Print everything in the entries from the line containing "Describe the element at coordinates (683, 114)" down to the final line, unchanged. Leave the pictures out of your answer.

### [Collected data entries]
*** Block opens ***

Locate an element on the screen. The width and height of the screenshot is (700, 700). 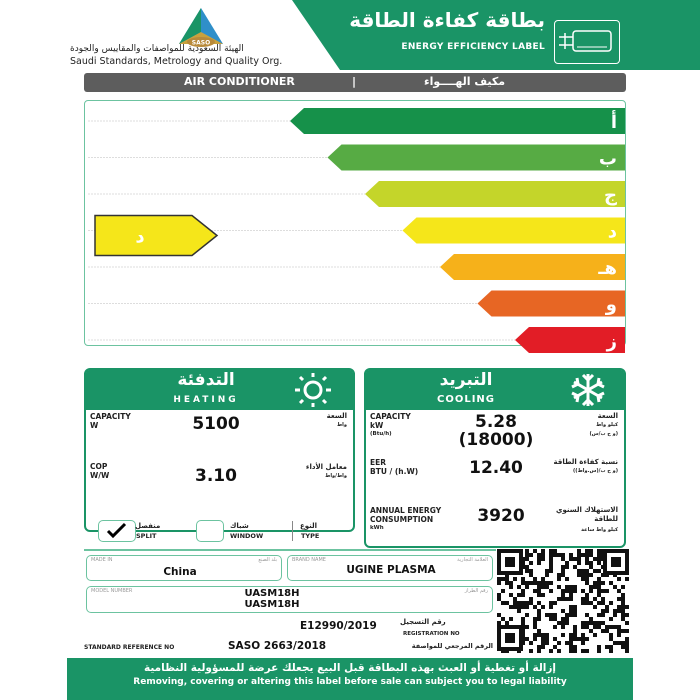
registration-ar: رقم التسجيل is located at coordinates (423, 622).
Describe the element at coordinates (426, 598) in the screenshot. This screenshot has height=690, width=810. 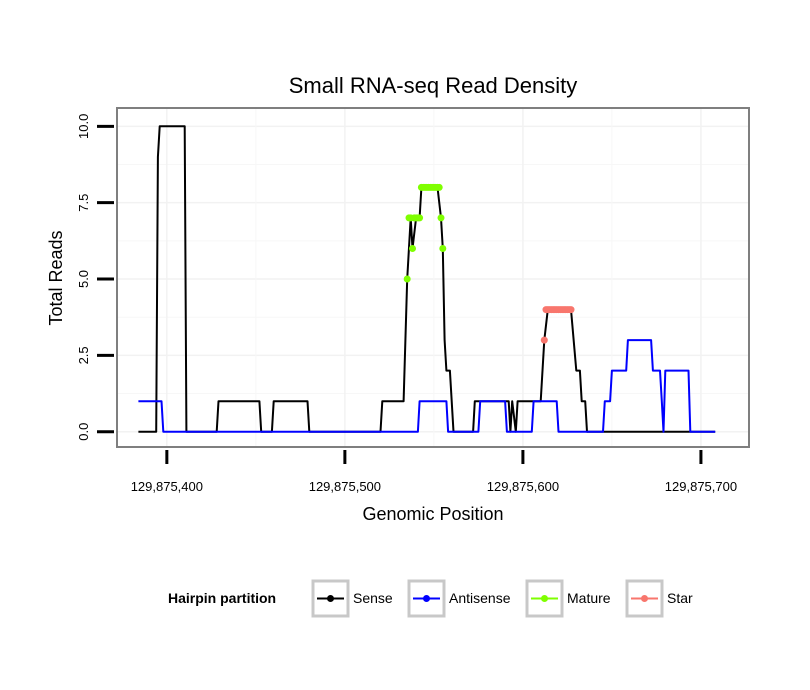
I see `legend-point-antisense` at that location.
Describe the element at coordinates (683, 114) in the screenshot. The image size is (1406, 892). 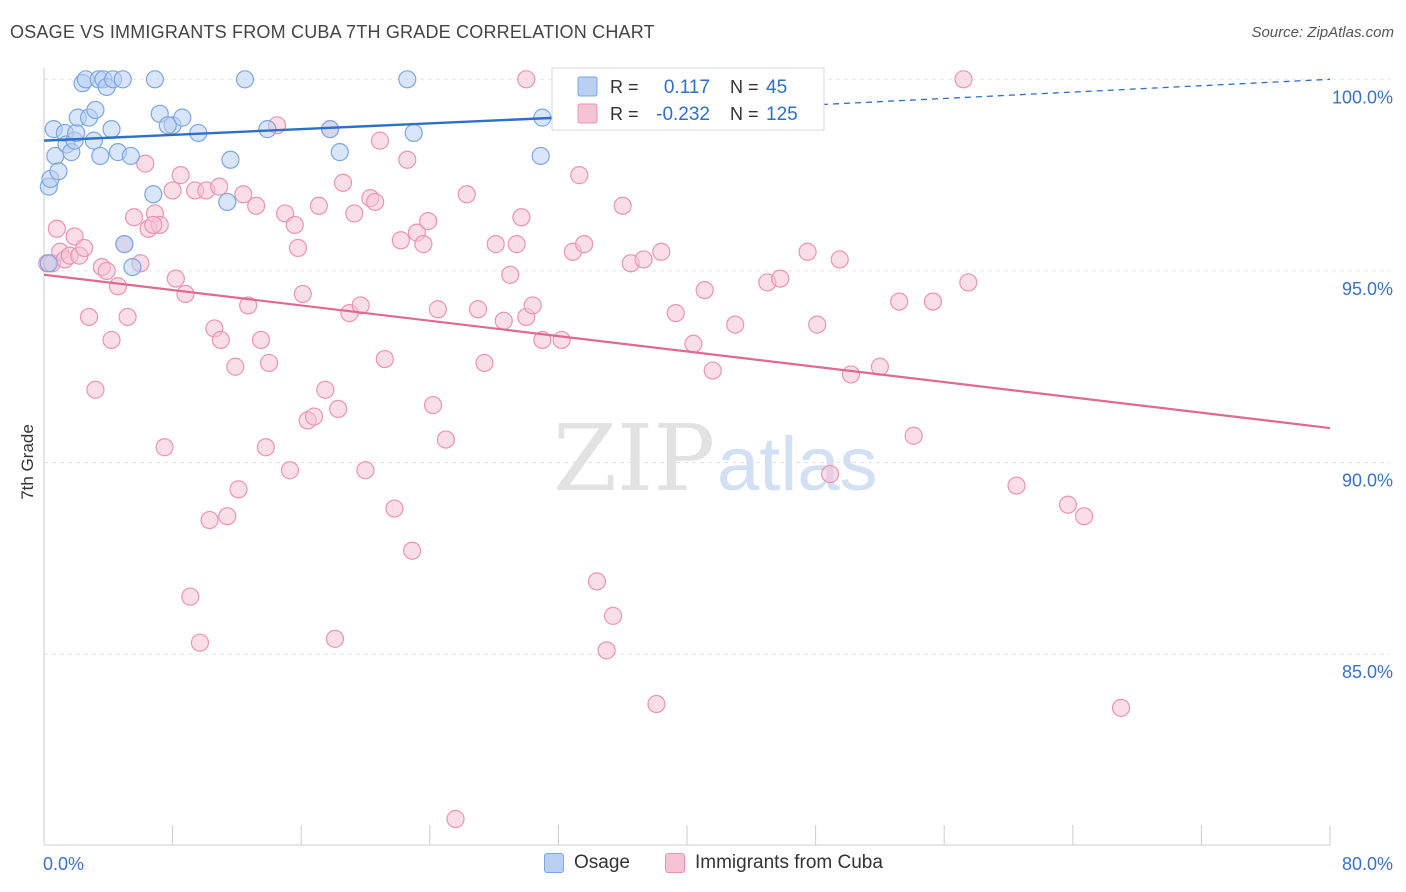
I see `legend-r-value-cuba: -0.232` at that location.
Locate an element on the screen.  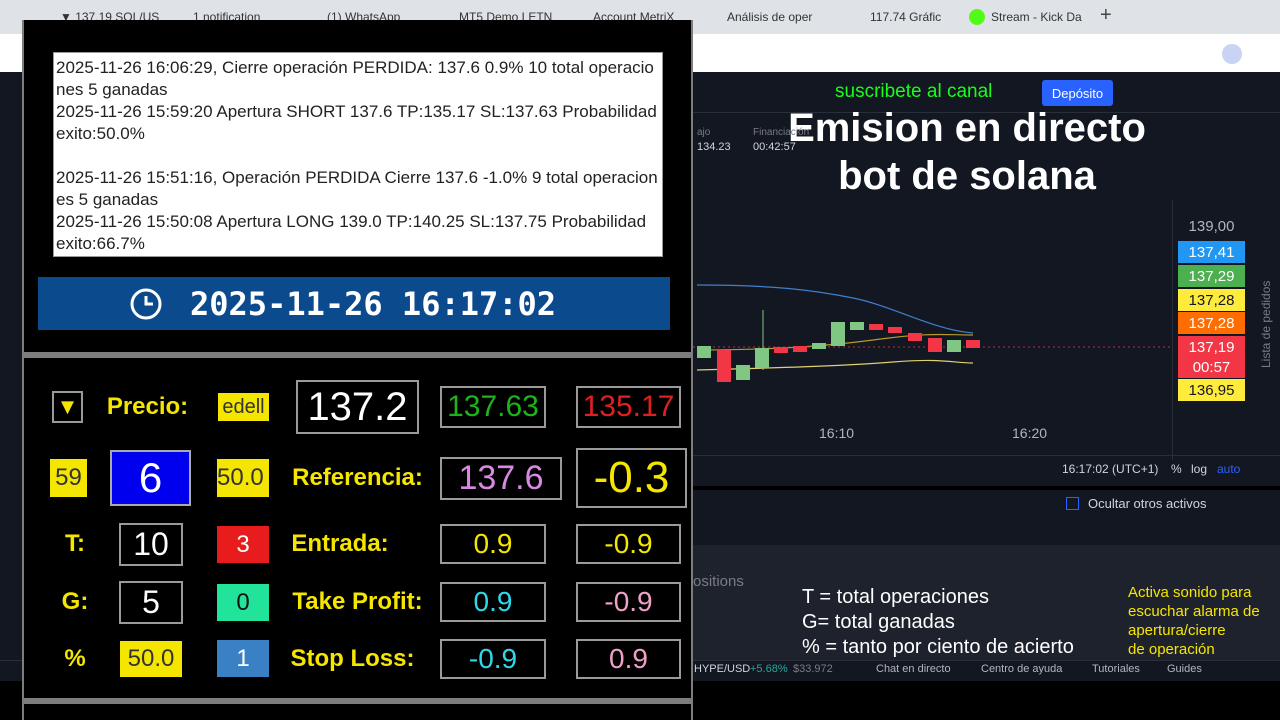
positions-tab: ositions is located at coordinates (718, 582).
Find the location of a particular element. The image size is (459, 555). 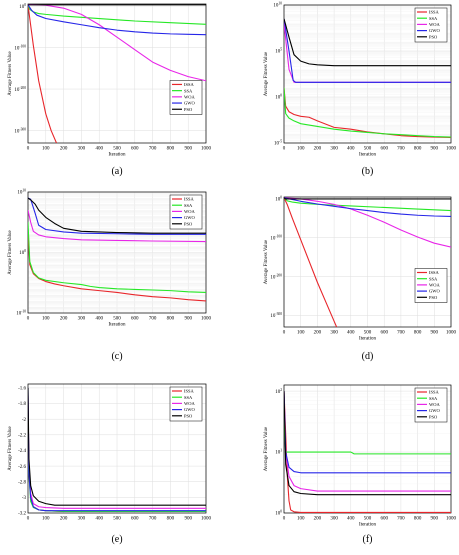

panel-caption: (b) is located at coordinates (368, 172).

*** Block closes ***

### [Answer space]
Describe the element at coordinates (683, 114) in the screenshot. The image size is (1406, 892). 
I see `legend-r-value-cuba: -0.232` at that location.
Locate an element on the screen.  
positions-tab: ositions is located at coordinates (718, 582).
Find the location of a particular element. The image size is (459, 555). 

panel-caption: (b) is located at coordinates (368, 172).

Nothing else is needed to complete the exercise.